§ **EXERCISE OBJECTIVE**
For each line of the data that includes the word "sidebar", copy the line.

§ **RECORDS FOR THE TASK**
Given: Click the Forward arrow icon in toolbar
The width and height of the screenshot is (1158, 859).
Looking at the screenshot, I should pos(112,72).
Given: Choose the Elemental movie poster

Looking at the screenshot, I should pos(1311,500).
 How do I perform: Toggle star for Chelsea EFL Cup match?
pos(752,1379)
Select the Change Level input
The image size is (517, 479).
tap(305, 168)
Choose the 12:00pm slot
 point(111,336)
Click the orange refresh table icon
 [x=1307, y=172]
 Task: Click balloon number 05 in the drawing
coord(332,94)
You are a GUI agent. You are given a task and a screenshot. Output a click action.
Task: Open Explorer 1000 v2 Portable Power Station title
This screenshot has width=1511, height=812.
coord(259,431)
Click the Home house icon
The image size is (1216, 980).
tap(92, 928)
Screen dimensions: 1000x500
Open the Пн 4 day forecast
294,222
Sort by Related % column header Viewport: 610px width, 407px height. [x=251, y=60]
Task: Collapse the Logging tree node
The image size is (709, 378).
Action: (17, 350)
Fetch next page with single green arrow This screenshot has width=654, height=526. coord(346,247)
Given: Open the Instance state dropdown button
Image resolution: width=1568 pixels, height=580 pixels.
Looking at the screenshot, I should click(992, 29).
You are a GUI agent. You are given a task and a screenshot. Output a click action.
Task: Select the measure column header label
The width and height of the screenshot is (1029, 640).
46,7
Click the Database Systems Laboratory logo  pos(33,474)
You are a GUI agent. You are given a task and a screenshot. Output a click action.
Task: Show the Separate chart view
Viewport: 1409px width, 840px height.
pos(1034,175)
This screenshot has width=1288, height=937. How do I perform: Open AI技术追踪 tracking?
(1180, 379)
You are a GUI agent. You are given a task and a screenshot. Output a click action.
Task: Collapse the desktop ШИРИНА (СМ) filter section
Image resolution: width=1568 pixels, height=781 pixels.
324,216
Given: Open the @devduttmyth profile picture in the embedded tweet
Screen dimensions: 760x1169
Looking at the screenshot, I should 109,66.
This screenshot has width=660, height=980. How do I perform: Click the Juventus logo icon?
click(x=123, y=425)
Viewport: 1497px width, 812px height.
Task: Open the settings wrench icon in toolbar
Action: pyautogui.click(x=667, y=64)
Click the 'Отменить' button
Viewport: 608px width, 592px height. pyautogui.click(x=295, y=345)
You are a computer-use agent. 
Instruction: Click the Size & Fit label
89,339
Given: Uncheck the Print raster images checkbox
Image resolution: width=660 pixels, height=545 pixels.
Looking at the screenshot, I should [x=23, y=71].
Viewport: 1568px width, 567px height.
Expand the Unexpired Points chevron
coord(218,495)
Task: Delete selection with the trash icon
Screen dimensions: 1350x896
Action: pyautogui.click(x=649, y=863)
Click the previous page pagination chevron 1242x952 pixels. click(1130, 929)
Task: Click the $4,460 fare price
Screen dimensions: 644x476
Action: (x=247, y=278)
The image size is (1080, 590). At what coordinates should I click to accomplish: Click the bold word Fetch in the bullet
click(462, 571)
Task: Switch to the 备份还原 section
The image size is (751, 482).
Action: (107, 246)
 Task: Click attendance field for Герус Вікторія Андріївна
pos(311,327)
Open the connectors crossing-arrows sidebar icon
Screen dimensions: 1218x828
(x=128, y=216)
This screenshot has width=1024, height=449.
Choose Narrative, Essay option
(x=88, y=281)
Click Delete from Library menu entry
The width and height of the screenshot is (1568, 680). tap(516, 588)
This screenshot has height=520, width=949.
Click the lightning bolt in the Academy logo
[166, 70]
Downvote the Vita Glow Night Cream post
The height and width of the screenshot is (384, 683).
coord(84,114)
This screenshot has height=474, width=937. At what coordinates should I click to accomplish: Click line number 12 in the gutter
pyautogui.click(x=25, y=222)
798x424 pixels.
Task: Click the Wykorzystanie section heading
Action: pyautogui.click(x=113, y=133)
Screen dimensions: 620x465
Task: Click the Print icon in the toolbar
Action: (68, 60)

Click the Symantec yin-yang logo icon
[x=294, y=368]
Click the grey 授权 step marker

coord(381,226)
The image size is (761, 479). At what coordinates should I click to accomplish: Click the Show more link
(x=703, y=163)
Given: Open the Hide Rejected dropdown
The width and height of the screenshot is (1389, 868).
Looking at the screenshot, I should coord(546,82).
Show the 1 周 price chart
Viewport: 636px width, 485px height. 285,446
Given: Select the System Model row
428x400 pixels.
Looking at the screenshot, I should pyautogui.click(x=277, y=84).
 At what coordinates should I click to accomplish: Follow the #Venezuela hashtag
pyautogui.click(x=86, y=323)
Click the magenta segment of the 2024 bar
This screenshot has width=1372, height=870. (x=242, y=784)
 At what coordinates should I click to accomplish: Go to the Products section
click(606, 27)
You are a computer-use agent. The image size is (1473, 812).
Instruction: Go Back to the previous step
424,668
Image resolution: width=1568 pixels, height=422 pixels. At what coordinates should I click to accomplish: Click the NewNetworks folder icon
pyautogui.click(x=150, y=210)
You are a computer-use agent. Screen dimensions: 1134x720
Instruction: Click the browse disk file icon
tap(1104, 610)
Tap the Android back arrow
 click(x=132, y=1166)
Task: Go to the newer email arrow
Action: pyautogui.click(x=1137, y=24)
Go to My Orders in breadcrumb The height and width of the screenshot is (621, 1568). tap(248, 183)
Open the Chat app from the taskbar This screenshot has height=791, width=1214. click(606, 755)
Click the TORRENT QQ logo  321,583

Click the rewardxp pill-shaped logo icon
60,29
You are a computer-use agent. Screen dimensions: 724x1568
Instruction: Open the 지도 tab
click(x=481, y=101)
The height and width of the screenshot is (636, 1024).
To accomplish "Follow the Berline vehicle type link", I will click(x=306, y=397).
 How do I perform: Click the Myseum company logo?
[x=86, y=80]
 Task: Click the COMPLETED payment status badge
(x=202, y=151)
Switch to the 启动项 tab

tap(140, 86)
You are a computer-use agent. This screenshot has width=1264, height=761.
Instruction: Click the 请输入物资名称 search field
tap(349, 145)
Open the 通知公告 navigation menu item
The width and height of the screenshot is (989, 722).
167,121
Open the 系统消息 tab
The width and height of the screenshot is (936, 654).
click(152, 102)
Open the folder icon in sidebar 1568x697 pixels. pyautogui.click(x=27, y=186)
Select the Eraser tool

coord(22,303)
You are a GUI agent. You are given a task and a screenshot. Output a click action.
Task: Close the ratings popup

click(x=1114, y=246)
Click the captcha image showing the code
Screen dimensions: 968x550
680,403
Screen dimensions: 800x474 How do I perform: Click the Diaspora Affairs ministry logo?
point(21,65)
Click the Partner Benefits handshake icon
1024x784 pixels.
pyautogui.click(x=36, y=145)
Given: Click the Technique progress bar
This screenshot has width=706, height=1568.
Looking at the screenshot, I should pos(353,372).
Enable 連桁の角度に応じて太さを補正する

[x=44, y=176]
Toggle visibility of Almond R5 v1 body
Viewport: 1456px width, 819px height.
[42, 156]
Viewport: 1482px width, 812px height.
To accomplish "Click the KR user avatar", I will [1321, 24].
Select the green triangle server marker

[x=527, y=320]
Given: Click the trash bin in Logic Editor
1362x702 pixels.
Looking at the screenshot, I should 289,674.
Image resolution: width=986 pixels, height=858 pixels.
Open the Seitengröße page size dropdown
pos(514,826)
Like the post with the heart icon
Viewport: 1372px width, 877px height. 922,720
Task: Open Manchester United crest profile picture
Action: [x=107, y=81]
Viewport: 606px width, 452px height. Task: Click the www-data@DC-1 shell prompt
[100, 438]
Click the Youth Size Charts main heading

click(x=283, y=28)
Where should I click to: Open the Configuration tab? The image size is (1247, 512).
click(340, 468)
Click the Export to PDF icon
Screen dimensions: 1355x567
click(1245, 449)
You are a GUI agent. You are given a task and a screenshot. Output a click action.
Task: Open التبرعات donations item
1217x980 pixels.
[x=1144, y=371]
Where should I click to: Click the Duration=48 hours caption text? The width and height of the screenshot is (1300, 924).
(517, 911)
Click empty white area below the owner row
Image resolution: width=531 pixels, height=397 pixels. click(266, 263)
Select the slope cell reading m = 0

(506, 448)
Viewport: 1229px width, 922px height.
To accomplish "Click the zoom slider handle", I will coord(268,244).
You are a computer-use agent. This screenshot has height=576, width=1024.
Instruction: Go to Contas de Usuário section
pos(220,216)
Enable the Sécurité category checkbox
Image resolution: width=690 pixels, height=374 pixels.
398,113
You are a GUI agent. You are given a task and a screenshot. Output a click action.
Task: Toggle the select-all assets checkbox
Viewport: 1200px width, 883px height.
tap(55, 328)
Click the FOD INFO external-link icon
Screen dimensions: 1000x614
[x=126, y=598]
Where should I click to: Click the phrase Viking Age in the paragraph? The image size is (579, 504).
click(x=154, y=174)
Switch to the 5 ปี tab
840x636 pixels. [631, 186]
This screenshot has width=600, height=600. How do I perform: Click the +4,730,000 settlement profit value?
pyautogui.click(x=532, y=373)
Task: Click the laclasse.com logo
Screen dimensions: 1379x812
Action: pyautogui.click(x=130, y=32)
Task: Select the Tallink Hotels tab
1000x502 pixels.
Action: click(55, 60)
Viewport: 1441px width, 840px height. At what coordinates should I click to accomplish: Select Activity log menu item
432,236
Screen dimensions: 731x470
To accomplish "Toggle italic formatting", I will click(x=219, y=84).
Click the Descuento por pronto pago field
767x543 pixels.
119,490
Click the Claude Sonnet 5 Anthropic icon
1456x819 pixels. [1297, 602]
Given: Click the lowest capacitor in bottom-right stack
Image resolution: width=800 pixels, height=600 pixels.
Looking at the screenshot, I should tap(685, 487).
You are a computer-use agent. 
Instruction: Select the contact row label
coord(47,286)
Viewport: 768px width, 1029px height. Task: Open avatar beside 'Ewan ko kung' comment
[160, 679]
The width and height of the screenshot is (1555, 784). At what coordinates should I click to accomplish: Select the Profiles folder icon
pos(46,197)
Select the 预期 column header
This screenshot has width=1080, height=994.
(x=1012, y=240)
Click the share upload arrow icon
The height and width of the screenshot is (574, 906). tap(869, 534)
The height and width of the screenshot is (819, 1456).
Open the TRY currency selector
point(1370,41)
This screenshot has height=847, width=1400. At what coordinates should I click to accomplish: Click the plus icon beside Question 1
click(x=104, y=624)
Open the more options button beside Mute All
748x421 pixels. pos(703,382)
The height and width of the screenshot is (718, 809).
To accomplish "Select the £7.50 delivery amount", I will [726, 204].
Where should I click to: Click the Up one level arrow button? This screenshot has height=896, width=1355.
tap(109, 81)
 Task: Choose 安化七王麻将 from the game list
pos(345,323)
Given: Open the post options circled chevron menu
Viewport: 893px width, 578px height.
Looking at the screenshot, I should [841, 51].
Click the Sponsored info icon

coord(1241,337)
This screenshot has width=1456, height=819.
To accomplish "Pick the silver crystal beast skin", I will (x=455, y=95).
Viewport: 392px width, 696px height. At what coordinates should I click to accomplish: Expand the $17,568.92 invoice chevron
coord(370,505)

§ **EXPECTED ANSWER**
Open the connectors crossing-arrows sidebar icon
Open the folder icon in sidebar 1568x697 pixels. pyautogui.click(x=27, y=186)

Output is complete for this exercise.